In light of the foregoing considerations, we believe that DECT iodine quantification may offer unique advantages in the management of benign thyroid disorders–such as Graves’ disease–in which the thyroid gland remains intact, as opposed to the post-thyroidectomy state. Notably, this technique eliminates the need for administration of 123I or 131I, thereby avoiding the risk of thyroid stunning and enabling simultaneous assessment of thyroid parenchymal IC and glandular volume without requiring additional patient visits. Furthermore, this approach could serve as a valuable adjunct for monitoring dynamic changes in thyroid hormonal status during and after therapeutic interventions.

In our study, non-contrast dual-energy neck computed tomography was utilized for the preoperative evaluation of lymph node metastasis in patients undergoing thyroid surgery. Nonetheless, the accuracy of iodine quantification was validated using phantom studies, and the associated radiation dose (volume computed tomography dose index: 3.4 ± 0.6 mGy; dose-length product: 61.1 ± 14.5 mGy·cm; effective dose: 0.36 ± 0.09 mSv) was found to be lower than that of conventional 24-hour radioiodine uptake measurements using 123I (0.74 mSv) or 131I (1.5 mSv).4, 5 However, as you have pointed out, further optimization of the radiation dose and timing for thyroid parenchymal IC measurement using non-contrast DECT images remains necessary. We fully agree that additional validation studies, ideally in conjunction with nuclear medicine tracer uptake assessments, are required before this technique can be reliably incorporated into clinical decision-making.

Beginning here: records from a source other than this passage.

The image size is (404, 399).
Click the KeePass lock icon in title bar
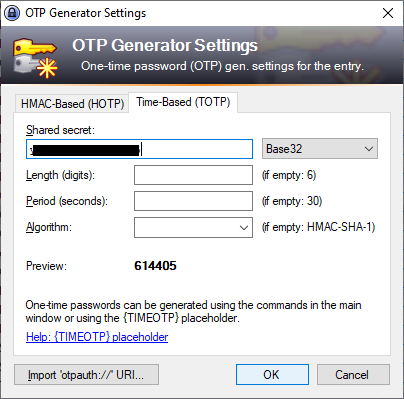pyautogui.click(x=12, y=13)
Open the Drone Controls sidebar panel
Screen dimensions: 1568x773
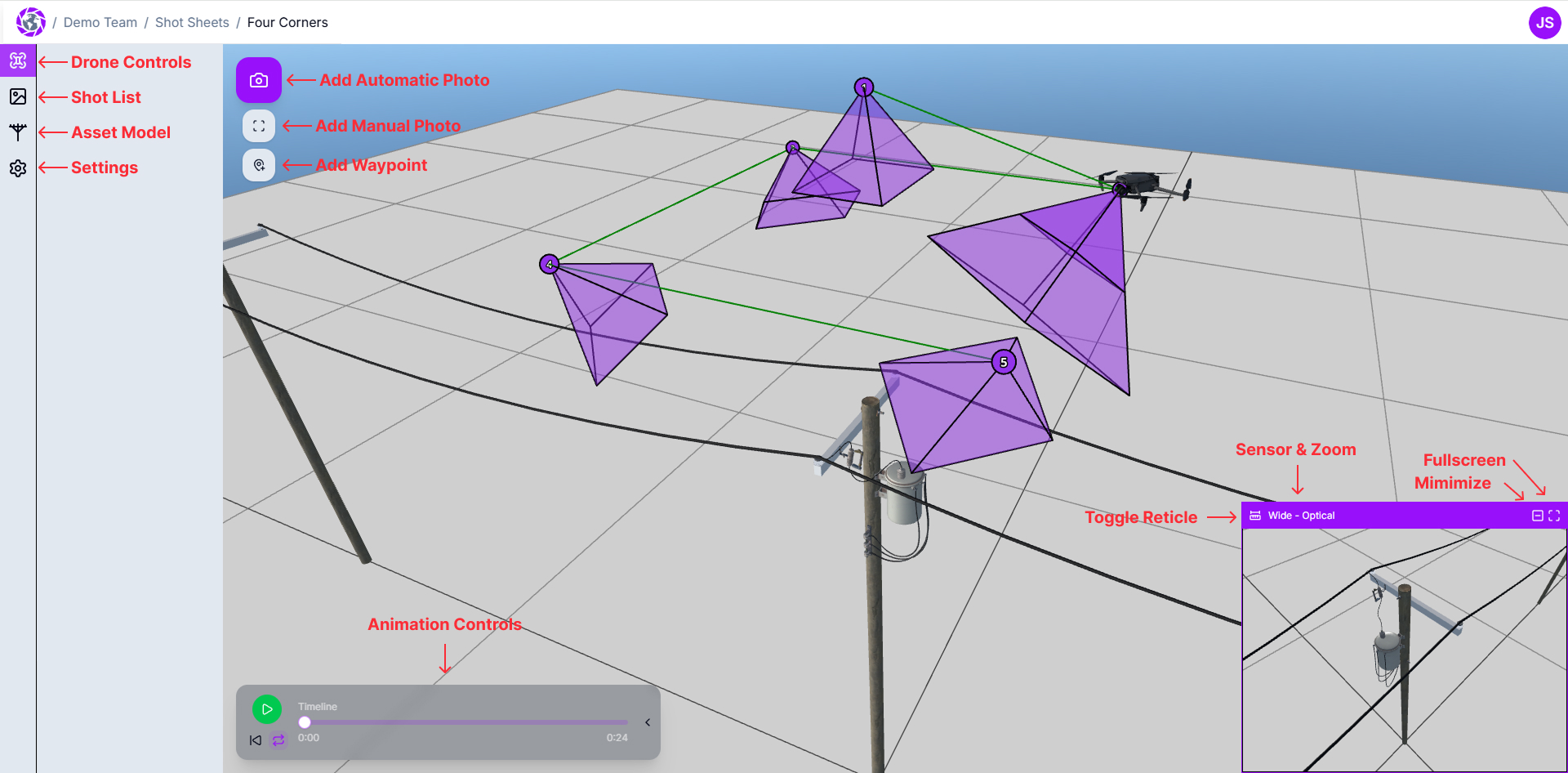[x=18, y=61]
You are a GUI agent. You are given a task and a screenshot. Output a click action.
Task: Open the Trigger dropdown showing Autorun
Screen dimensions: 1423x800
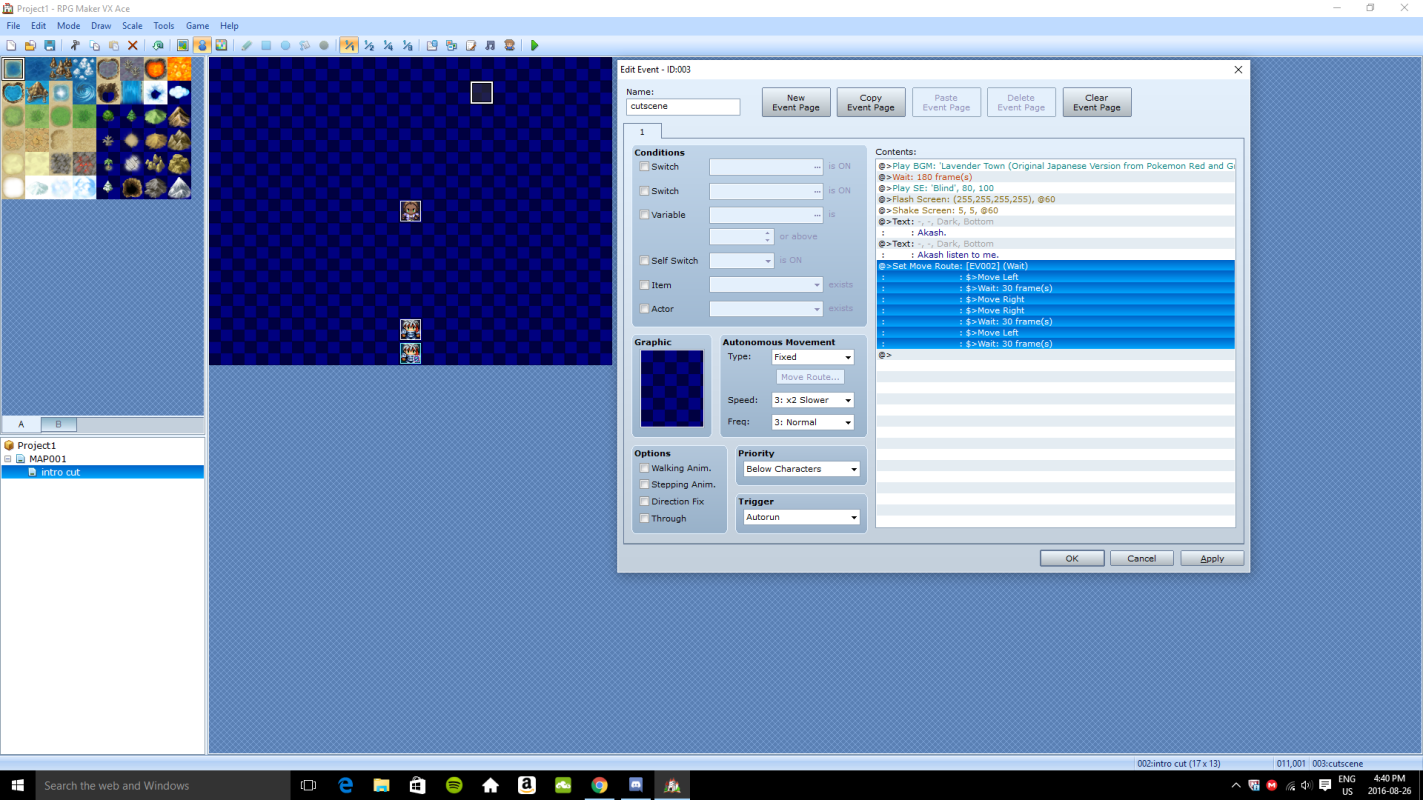[800, 517]
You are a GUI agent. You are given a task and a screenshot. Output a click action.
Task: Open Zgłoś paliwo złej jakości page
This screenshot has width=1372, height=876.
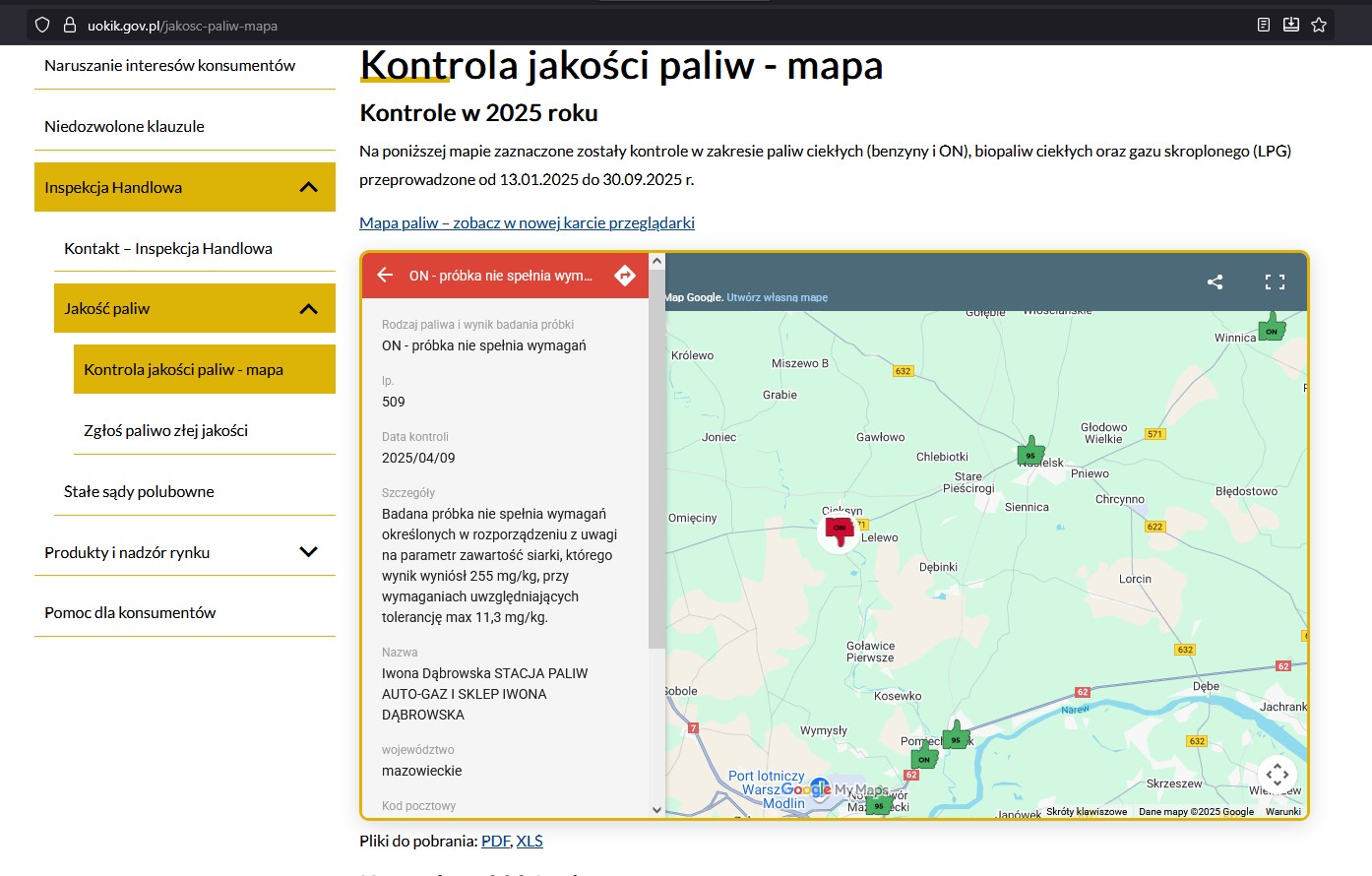165,430
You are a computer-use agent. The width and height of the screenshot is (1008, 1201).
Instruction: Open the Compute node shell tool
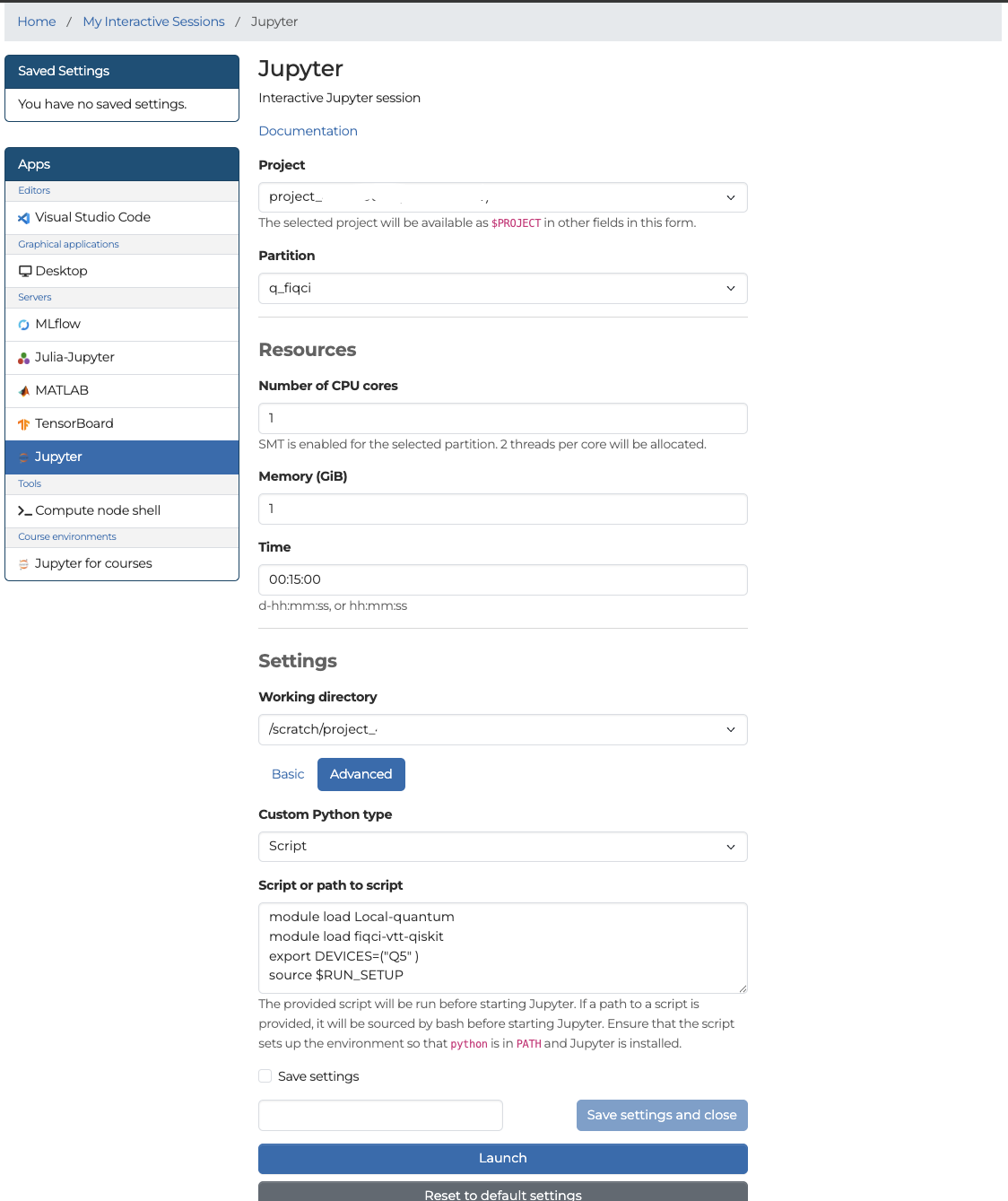(98, 509)
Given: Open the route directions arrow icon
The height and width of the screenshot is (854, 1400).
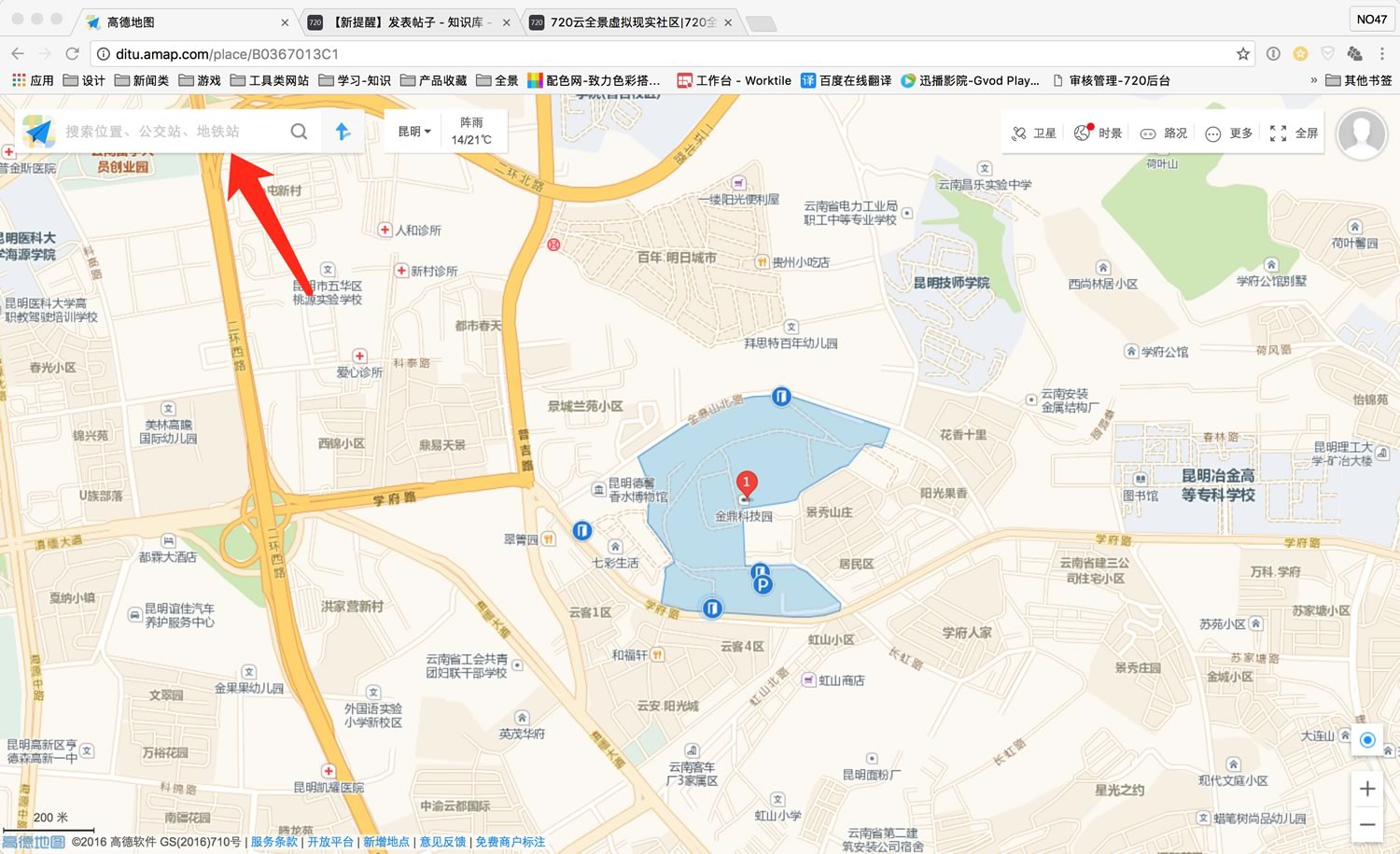Looking at the screenshot, I should coord(343,132).
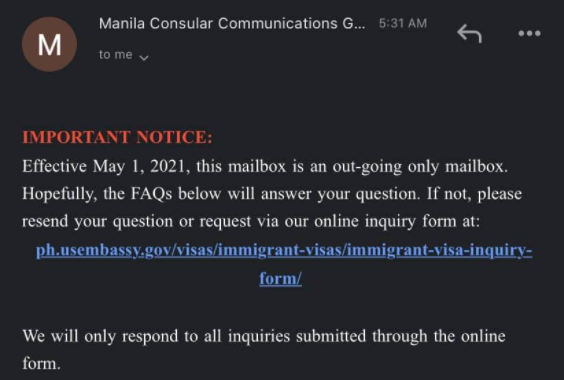Click the final word 'form.' at bottom
564x380 pixels.
(41, 363)
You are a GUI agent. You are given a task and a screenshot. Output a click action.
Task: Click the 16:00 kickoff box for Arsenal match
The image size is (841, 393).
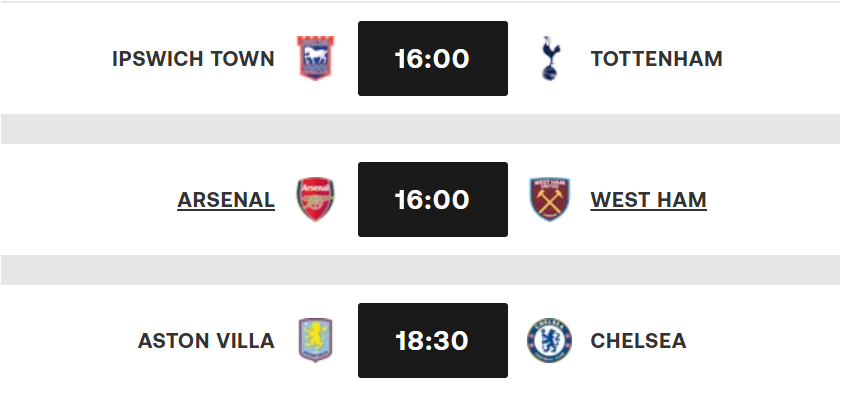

Once again, I thank you for your constructive comments, which have substantially enhanced the clinical relevance and potential impact of our findings.

Keywords:
CT, dual-energy CT, hyperthyroidism, hypothyroidism, iodine, thyroid gland

Conflict of interest disclosure

The author declared no conflicts of interest.

References

1
Lee Y. Dual-energy computed tomography-based volumetric thyroid iodine quantification: correlation with thyroid hormonal status, pathologic diagnosis, and phantom validation. Diagn Interv Radiol. 2025;31(3):226-233.
2
Silberstein EB, Alavi A, Balon HR, et al. The SNMMI practice guideline for therapy of thyroid disease with 131 I 3.0. J Nucl Med. 2012;53(10):1633-1651.
3
Park H-M, Gerard SK. Stunning: Untoward Effect of 131I Thyroid Imaging Prior to Radioablation Therapy. In: Wartofsky L, Van Nostrand D, eds. Thyroid Cancer: A Comprehensive Guide to Clinical Management. Totowa, NJ: Humana Press. 2006:337-345.
4
Christner JA, Kofler JM, McCollough CH. Estimating effective dose for CT using dose-length product compared with using organ doses: consequences of adopting International Commission on Radiological Protection publication 103 or dual-energy scanning. AJR Am J Roentgenol. 2010;194(4):881-889. Erratum in: AJR Am J Roentgenol. 2010;194(5):1404.
5
Giovanella L, Avram AM, Iakovou I, et al. EANM practice guideline/SNMMI procedure standard for RAIU and thyroid scintigraphy. Eur J Nucl Med Mol Imaging. 2019;46(12):2514-2525.